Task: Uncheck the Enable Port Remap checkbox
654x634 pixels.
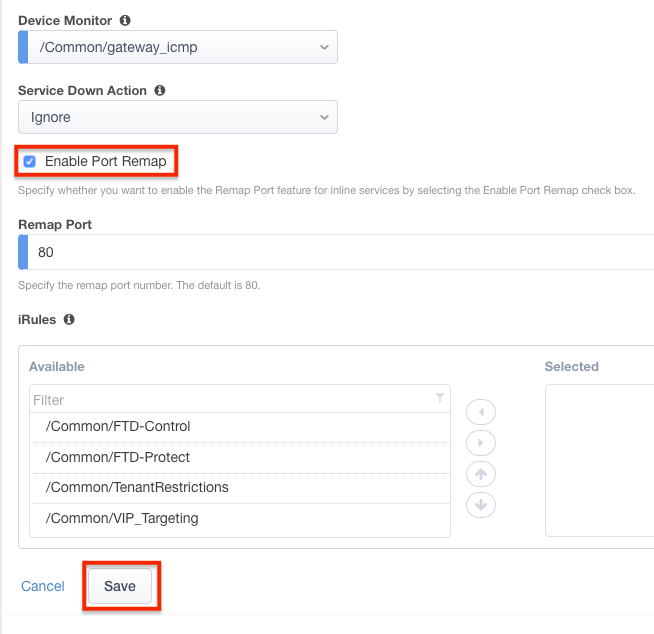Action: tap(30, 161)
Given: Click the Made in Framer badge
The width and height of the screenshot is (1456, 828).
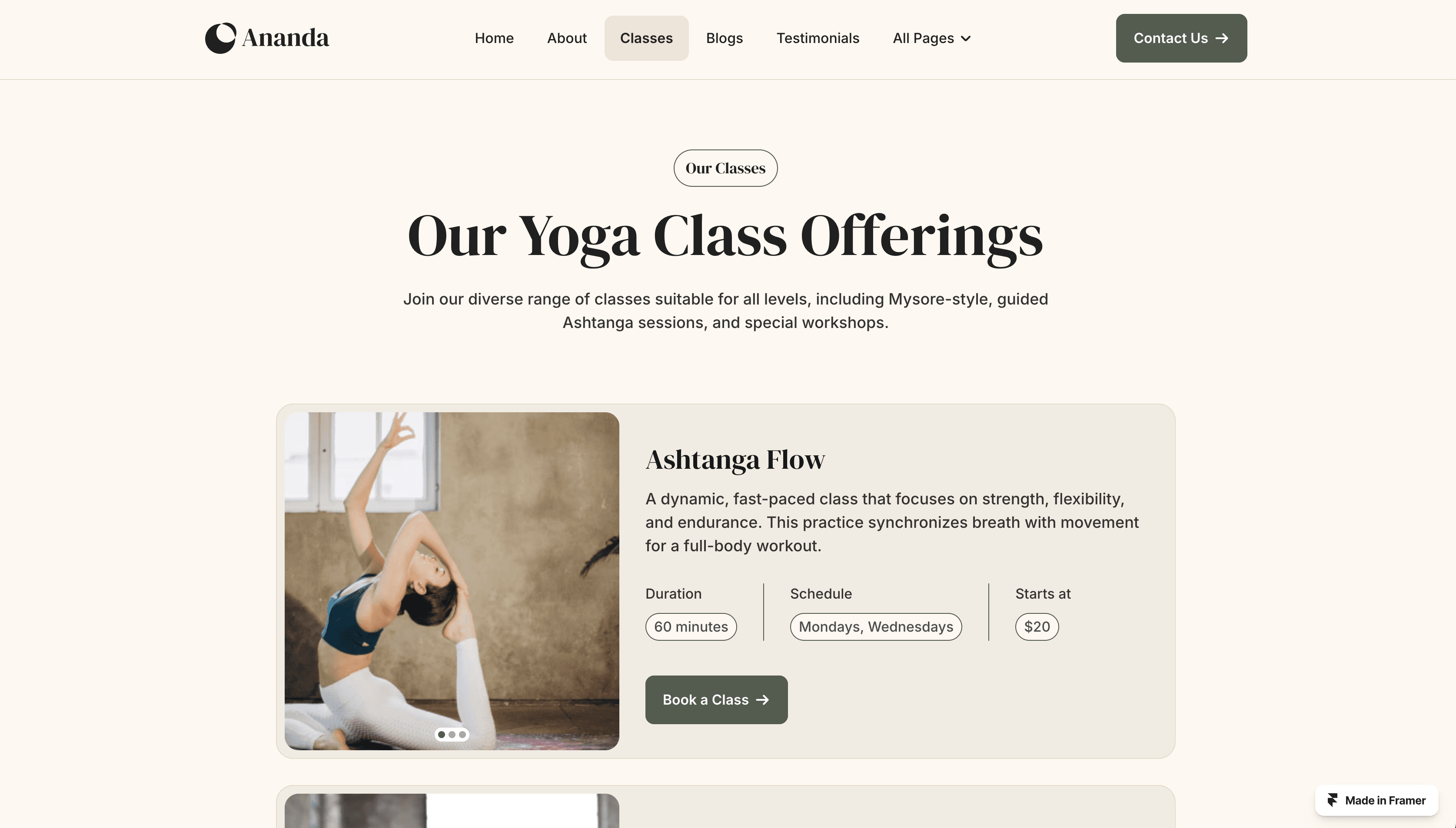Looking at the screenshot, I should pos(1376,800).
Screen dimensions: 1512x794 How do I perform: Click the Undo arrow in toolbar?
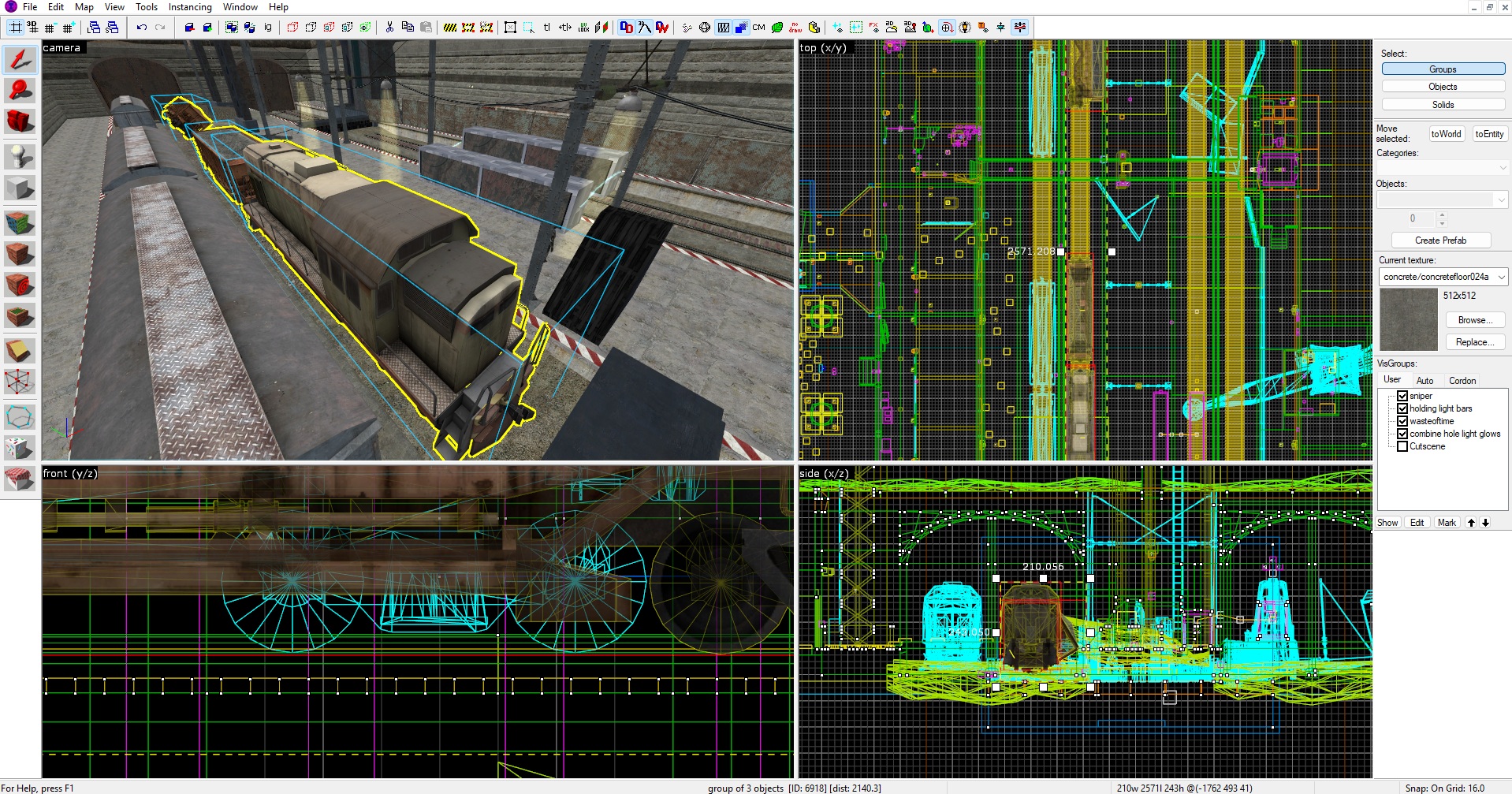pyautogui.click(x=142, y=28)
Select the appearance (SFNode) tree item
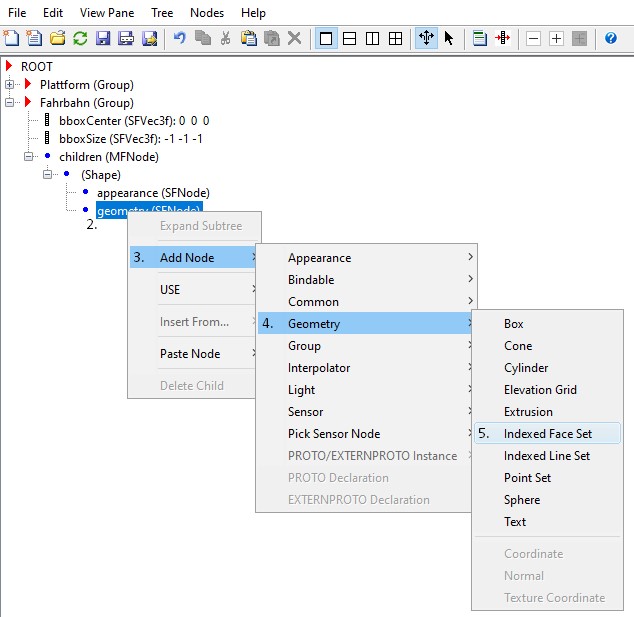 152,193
• • • • • • •
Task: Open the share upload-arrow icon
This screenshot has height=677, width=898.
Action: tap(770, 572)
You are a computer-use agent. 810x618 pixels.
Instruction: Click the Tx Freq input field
• • • • • • •
EXERCISE OBJECTIVE - Report all lines in the listing above that contain the word "Task".

RESULT OF THE EXERCISE -
Task: Uncheck the Enable Port Remap checkbox
Task: Open the share upload-arrow icon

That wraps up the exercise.